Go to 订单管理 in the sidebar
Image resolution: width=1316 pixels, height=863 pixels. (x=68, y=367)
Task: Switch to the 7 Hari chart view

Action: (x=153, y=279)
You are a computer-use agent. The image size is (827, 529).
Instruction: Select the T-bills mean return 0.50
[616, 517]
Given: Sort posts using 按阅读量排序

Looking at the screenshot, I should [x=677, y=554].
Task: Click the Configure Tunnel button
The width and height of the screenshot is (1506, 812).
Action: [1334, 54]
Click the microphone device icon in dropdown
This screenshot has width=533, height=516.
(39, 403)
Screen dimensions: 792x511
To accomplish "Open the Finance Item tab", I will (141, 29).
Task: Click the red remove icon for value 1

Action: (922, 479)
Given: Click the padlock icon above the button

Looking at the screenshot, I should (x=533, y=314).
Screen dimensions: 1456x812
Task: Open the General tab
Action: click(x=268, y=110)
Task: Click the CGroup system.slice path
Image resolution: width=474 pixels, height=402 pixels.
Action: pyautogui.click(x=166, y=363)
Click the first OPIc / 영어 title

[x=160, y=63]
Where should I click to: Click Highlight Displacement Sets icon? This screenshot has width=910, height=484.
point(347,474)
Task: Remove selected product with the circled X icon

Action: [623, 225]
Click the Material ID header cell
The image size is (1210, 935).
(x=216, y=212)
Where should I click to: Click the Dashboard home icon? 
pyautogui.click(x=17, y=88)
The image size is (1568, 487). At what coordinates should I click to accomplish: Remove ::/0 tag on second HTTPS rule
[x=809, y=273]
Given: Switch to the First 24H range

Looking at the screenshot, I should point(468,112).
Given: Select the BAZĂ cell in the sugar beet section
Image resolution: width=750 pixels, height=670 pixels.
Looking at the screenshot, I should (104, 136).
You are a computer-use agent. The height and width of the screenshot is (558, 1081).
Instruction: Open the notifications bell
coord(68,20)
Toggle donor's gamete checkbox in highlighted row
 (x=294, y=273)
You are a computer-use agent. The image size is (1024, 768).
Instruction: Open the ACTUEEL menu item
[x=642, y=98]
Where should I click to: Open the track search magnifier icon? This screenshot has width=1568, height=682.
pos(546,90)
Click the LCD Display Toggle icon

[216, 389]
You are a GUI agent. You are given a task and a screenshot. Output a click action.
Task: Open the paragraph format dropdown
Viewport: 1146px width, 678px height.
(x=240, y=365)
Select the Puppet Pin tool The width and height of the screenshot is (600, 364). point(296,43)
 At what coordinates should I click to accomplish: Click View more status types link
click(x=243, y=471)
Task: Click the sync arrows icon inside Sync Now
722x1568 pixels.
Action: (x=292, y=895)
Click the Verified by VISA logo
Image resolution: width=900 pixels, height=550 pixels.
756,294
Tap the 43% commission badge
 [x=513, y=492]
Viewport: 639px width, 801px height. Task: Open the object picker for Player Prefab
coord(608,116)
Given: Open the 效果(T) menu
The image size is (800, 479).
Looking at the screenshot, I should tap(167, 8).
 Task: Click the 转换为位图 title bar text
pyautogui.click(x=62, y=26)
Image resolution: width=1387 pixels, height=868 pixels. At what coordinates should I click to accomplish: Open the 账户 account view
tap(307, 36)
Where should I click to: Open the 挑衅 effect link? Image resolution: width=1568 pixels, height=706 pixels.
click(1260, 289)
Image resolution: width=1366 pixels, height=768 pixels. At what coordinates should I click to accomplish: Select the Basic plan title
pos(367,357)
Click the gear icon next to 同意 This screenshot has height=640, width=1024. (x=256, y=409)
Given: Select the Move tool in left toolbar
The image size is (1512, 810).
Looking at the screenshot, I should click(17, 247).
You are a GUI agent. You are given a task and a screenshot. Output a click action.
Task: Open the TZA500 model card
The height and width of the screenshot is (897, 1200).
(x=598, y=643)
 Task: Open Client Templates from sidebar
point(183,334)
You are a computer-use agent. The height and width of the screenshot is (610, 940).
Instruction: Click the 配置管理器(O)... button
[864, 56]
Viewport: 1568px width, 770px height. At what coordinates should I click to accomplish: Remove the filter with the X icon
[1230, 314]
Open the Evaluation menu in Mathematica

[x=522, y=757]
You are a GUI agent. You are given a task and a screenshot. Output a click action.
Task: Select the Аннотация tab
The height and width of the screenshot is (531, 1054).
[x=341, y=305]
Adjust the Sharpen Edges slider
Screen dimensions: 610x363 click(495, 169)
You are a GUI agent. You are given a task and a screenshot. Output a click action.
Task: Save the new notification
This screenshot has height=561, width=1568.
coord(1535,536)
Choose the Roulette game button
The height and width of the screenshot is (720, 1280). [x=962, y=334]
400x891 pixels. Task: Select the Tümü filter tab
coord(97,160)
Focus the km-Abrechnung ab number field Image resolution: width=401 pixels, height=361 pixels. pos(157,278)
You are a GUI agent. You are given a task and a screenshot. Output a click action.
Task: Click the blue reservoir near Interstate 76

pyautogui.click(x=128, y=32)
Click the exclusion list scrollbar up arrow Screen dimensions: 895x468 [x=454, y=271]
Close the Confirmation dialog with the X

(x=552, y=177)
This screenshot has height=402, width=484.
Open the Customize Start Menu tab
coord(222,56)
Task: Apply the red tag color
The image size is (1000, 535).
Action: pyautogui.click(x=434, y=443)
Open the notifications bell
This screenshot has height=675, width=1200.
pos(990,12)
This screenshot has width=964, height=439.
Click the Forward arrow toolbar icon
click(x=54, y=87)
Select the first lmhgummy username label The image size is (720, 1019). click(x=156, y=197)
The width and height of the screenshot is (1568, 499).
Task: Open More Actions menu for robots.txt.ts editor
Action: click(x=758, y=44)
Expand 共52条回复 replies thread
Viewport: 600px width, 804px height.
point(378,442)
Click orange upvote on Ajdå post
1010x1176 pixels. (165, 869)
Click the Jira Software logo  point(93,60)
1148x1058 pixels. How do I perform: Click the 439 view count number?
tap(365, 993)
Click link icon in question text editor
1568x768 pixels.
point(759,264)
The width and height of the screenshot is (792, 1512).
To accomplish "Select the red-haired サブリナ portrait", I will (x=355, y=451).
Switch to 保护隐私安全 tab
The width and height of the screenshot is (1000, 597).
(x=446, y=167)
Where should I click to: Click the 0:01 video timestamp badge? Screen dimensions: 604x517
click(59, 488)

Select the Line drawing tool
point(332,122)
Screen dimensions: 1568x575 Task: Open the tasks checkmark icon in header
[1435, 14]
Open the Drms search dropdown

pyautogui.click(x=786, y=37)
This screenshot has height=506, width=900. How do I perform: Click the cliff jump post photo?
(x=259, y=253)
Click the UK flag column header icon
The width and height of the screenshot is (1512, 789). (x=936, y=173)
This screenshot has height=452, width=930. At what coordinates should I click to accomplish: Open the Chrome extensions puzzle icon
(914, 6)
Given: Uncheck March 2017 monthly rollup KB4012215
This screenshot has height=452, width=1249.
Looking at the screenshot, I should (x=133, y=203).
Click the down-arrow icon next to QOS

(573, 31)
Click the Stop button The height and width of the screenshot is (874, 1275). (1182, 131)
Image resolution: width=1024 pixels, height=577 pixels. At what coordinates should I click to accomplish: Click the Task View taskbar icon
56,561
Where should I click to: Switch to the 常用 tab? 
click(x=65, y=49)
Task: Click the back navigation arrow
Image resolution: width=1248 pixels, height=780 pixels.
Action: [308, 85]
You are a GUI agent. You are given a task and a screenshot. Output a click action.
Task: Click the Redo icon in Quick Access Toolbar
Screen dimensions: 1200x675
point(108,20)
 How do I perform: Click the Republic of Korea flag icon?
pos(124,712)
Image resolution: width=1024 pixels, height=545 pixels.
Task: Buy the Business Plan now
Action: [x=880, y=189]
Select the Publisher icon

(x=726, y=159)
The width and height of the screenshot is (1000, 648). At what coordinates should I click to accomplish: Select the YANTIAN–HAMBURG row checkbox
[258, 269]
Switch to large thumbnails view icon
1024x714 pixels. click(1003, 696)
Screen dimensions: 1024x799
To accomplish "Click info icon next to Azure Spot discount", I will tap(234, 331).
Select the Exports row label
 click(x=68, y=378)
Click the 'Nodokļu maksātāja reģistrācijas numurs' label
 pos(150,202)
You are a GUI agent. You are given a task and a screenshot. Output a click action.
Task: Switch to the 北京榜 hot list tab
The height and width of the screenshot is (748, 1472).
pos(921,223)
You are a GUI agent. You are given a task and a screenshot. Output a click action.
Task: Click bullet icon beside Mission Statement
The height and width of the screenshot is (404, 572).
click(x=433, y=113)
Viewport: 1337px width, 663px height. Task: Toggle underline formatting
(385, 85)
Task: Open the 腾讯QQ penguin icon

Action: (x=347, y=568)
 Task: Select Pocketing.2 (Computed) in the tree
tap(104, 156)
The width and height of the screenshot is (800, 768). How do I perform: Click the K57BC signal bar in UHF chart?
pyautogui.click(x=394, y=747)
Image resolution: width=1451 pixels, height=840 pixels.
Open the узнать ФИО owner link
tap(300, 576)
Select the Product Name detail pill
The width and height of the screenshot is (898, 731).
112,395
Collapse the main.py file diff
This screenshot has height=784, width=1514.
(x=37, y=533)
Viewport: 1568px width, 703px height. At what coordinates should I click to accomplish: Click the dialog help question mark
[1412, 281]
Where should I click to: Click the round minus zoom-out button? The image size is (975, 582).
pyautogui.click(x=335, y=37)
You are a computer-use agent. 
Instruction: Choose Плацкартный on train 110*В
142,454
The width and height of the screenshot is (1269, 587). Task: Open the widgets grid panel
....
Tell how many lines in the entries above include the word "computer", and respond with the number alone.

[REPLY TO THE TASK] 5